A “Breakthrough” está se desenvolvendo de forma dinâmica. Em meados de abril, o órgão regulador russo, Rostekhnadzor, concedeu à Siberian Chemical Combine uma licença para operar uma instalação nuclear com o módulo de fabricação/refabricação de combustível pesado. As instalações nucleares incluem instalações industriais onde materiais radioativos ou físseis são produzidos, processados ou manuseados.
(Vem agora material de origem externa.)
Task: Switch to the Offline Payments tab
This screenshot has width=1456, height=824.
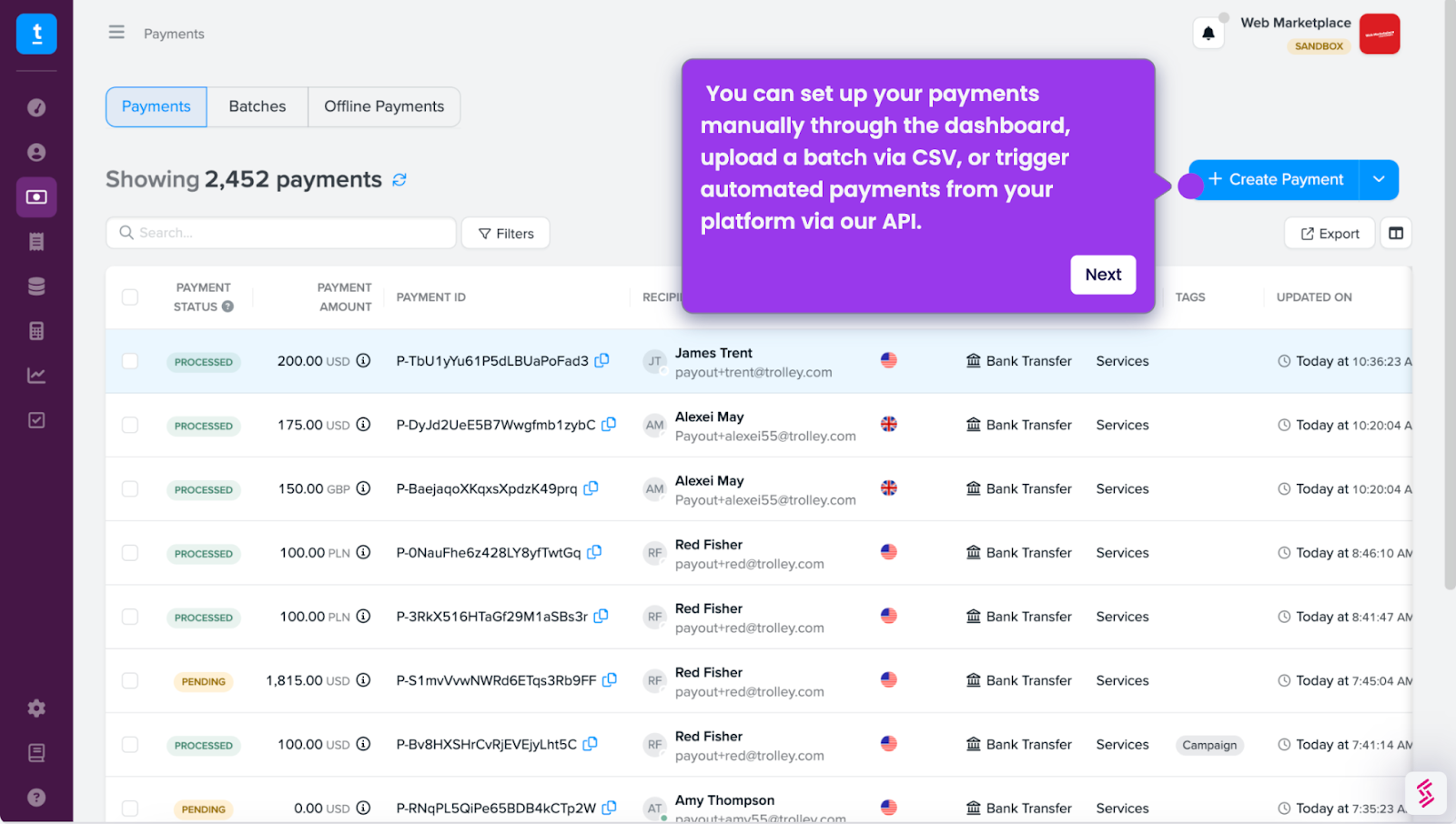Action: coord(384,106)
A obtenção da licença da Rostechnadzor permitirá avançar para o próximo estágio de testes de equipamentos e desenvolvimento da tecnologia e realizar um teste abrangente dos equipamentos de todos os locais de produção da tecnologia de fabricação de conjuntos de combustível para o BREST-OD-300. No final de março, a linha de fusão carbotérmica foi lançada em modo de teste, e todos os participantes da Atomexpo 2024 puderam assistir à transmissão ao vivo do lançamento
Em meados de abril, o bloco intermediário da estrutura de contenção do reator foi instalado no poço do reator BREST-OD-300 – concluindo a segunda etapa de sua construção. O bloco superior está programado para ser instalado no poço do reator em dezembro deste ano. A altura final da estrutura será de 17 metros.
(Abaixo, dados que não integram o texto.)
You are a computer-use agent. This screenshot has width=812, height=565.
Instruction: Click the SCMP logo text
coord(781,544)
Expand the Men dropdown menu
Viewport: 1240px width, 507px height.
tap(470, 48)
Espera-se que a ODEC esteja totalmente operacional até 2030. Mas os avanços científicos e de engenharia adquiridos com esse projeto já estão sendo empregados para projetar um complexo industrial de energia (PEK), do qual fará parte uma usina nuclear de duas unidades com reatores rápidos de alta potência usando o refrigerante de chumbo BR-1200. O PEK também pode incluir um complexo de fabricação e processamento de combustível no local. A PEK deve ser competitiva na comparação com outras usinas de geração de energia.
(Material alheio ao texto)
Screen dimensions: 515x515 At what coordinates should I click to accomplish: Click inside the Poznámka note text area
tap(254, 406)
Os mesmos problemas sistêmicos (fechamento do ciclo de combustível nuclear com reprocessamento do combustível usado e maior utilização do potencial energético do urânio, sujeito à eficiência comercial geral) são resolvidos com reatores rápidos de sódio. Na usina nuclear de Beloyarskaya, já há dois anos, a unidade com o reator BN-800 funciona inteiramente com combustível MOX, produzido a partir de urânio empobrecido e plutônio obtido do combustível nuclear usado. Uma unidade com um reator rápido BN-1200 com refrigerante de sódio está sendo projetada, o local para a nova unidade foi definido e foram realizadas audiências públicas sobre sua localização. A meta para 2026 é obter a licença para a construção. O primeiro lançamento de concreto está planejado para 2027. O licenciamento para operação, lançamento físico e de energia está planejado para 2031.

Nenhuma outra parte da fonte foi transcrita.